• **DATA EXCERPTS**
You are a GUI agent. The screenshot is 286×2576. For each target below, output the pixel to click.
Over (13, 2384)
* * *
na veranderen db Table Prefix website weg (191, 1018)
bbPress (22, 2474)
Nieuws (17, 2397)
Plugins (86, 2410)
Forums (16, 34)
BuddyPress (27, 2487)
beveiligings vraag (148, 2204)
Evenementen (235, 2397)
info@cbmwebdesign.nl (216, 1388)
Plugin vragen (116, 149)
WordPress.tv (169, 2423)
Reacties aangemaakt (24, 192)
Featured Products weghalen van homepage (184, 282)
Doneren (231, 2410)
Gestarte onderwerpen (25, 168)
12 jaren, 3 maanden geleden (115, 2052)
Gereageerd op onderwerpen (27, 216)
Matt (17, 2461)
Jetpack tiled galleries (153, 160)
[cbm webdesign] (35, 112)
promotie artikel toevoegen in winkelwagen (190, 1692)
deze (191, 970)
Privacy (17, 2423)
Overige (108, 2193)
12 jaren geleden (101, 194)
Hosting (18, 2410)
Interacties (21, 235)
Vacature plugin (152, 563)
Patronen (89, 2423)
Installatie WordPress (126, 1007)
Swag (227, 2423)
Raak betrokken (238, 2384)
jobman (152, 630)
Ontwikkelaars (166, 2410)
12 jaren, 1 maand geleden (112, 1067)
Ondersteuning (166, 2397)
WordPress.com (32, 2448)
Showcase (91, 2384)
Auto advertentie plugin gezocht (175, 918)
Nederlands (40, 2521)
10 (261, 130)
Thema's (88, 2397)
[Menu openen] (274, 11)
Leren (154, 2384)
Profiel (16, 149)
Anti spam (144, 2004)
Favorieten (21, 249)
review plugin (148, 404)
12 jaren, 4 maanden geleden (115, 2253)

• **WHAT IS NEEDED**
Scan the entries above for the line containing "You are a GUI", and copy it and all lines after it exactly, down to and including the line containing "Over (13, 2384)".

• **YOUR RESPONSE**
You are a GUI agent. The screenshot is 286×2576. For each target below, output the pixel to click.
Over (13, 2384)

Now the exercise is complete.